Stored data entries
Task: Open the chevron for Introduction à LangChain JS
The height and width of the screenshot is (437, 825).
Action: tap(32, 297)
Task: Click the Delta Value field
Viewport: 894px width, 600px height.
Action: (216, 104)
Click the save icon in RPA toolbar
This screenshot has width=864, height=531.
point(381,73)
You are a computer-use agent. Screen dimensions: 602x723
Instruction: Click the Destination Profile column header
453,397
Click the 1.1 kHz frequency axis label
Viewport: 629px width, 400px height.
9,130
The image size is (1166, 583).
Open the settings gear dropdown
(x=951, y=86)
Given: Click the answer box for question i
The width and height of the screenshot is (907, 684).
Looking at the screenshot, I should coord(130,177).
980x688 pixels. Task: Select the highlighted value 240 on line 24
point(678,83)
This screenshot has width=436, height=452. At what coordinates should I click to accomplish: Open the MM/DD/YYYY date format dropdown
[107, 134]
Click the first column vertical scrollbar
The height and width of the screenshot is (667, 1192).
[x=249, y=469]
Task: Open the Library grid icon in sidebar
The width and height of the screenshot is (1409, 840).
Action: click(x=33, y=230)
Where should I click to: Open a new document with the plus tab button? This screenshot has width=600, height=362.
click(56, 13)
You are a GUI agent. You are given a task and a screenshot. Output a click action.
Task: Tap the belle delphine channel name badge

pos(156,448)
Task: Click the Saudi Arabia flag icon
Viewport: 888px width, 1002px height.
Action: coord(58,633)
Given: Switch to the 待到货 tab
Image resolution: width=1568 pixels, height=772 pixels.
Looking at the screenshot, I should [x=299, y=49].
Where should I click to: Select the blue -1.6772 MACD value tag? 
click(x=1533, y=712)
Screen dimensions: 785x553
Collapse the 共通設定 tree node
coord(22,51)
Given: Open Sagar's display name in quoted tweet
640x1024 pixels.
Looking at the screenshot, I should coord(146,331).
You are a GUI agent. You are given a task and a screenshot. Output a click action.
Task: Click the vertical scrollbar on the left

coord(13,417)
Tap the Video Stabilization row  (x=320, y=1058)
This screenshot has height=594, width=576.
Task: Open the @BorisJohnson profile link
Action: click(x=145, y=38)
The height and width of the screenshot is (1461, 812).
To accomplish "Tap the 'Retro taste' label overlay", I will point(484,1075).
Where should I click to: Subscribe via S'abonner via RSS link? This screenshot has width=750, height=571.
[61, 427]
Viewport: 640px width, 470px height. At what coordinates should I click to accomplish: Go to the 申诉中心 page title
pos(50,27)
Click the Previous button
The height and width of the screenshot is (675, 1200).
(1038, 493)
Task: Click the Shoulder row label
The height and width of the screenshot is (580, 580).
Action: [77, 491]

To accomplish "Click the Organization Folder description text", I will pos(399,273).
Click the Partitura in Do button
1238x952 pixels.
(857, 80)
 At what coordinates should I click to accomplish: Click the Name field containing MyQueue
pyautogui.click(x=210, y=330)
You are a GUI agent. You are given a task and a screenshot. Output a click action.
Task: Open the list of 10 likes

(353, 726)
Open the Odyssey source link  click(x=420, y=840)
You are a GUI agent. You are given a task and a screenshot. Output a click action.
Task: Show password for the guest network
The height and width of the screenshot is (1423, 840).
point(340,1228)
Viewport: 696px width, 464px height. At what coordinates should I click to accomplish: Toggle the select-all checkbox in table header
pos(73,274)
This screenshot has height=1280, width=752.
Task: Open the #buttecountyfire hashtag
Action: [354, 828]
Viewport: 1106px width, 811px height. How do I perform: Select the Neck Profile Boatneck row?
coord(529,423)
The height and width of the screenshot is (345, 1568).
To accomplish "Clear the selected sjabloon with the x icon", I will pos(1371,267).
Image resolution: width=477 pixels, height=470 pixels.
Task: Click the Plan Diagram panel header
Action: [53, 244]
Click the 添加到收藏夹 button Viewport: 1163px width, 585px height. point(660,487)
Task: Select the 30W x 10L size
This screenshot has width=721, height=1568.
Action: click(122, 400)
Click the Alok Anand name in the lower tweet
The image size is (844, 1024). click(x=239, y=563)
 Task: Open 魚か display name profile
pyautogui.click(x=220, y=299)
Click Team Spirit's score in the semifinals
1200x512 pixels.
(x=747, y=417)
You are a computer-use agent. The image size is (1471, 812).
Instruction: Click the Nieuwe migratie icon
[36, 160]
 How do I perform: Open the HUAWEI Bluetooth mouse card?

HOW TO COMPLETE THIS TASK ::
Your answer must be the full set of entries, copied exactly.

SOLUTION TO THE EXERCISE ::
Task: Open the chevron for Introduction à LangChain JS
The height and width of the screenshot is (437, 825).
Action: tap(32, 297)
Task: Click the Delta Value field
Viewport: 894px width, 600px height.
Action: (216, 104)
Click the save icon in RPA toolbar
This screenshot has width=864, height=531.
point(381,73)
You are a computer-use agent. Screen dimensions: 602x723
Instruction: Click the Destination Profile column header
453,397
Click the 1.1 kHz frequency axis label
Viewport: 629px width, 400px height.
9,130
The image size is (1166, 583).
Open the settings gear dropdown
(x=951, y=86)
Given: Click the answer box for question i
The width and height of the screenshot is (907, 684).
Looking at the screenshot, I should coord(130,177).
980x688 pixels. Task: Select the highlighted value 240 on line 24
point(678,83)
This screenshot has width=436, height=452. At what coordinates should I click to accomplish: Open the MM/DD/YYYY date format dropdown
[107, 134]
Click the first column vertical scrollbar
The height and width of the screenshot is (667, 1192).
[x=249, y=469]
Task: Open the Library grid icon in sidebar
The width and height of the screenshot is (1409, 840).
Action: click(x=33, y=230)
Where should I click to: Open a new document with the plus tab button? This screenshot has width=600, height=362.
click(56, 13)
You are a GUI agent. You are given a task and a screenshot. Output a click action.
Task: Tap the belle delphine channel name badge

pos(156,448)
Task: Click the Saudi Arabia flag icon
Viewport: 888px width, 1002px height.
Action: coord(58,633)
Given: Switch to the 待到货 tab
Image resolution: width=1568 pixels, height=772 pixels.
Looking at the screenshot, I should [x=299, y=49].
Where should I click to: Select the blue -1.6772 MACD value tag? 
click(x=1533, y=712)
Screen dimensions: 785x553
Collapse the 共通設定 tree node
coord(22,51)
Given: Open Sagar's display name in quoted tweet
640x1024 pixels.
Looking at the screenshot, I should coord(146,331).
You are a GUI agent. You are given a task and a screenshot. Output a click action.
Task: Click the vertical scrollbar on the left

coord(13,417)
Tap the Video Stabilization row  (x=320, y=1058)
This screenshot has height=594, width=576.
Task: Open the @BorisJohnson profile link
Action: click(x=145, y=38)
The height and width of the screenshot is (1461, 812).
To accomplish "Tap the 'Retro taste' label overlay", I will point(484,1075).
Where should I click to: Subscribe via S'abonner via RSS link? This screenshot has width=750, height=571.
[61, 427]
Viewport: 640px width, 470px height. At what coordinates should I click to accomplish: Go to the 申诉中心 page title
pos(50,27)
Click the Previous button
The height and width of the screenshot is (675, 1200).
(1038, 493)
Task: Click the Shoulder row label
The height and width of the screenshot is (580, 580).
Action: [77, 491]

To accomplish "Click the Organization Folder description text", I will pos(399,273).
Click the Partitura in Do button
1238x952 pixels.
(857, 80)
 At what coordinates should I click to accomplish: Click the Name field containing MyQueue
pyautogui.click(x=210, y=330)
You are a GUI agent. You are given a task and a screenshot. Output a click action.
Task: Open the list of 10 likes

(353, 726)
Open the Odyssey source link  click(x=420, y=840)
You are a GUI agent. You are given a task and a screenshot. Output a click action.
Task: Show password for the guest network
The height and width of the screenshot is (1423, 840).
point(340,1228)
Viewport: 696px width, 464px height. At what coordinates should I click to accomplish: Toggle the select-all checkbox in table header
pos(73,274)
This screenshot has height=1280, width=752.
Task: Open the #buttecountyfire hashtag
Action: [354, 828]
Viewport: 1106px width, 811px height. How do I perform: Select the Neck Profile Boatneck row?
coord(529,423)
The height and width of the screenshot is (345, 1568).
To accomplish "Clear the selected sjabloon with the x icon", I will pos(1371,267).
Image resolution: width=477 pixels, height=470 pixels.
Task: Click the Plan Diagram panel header
Action: [53, 244]
Click the 添加到收藏夹 button Viewport: 1163px width, 585px height. point(660,487)
Task: Select the 30W x 10L size
This screenshot has width=721, height=1568.
Action: click(122, 400)
Click the Alok Anand name in the lower tweet
The image size is (844, 1024). click(x=239, y=563)
 Task: Open 魚か display name profile
pyautogui.click(x=220, y=299)
Click Team Spirit's score in the semifinals
1200x512 pixels.
(x=747, y=417)
You are a computer-use agent. The image size is (1471, 812).
Instruction: Click the Nieuwe migratie icon
[36, 160]
 How do I perform: Open the HUAWEI Bluetooth mouse card?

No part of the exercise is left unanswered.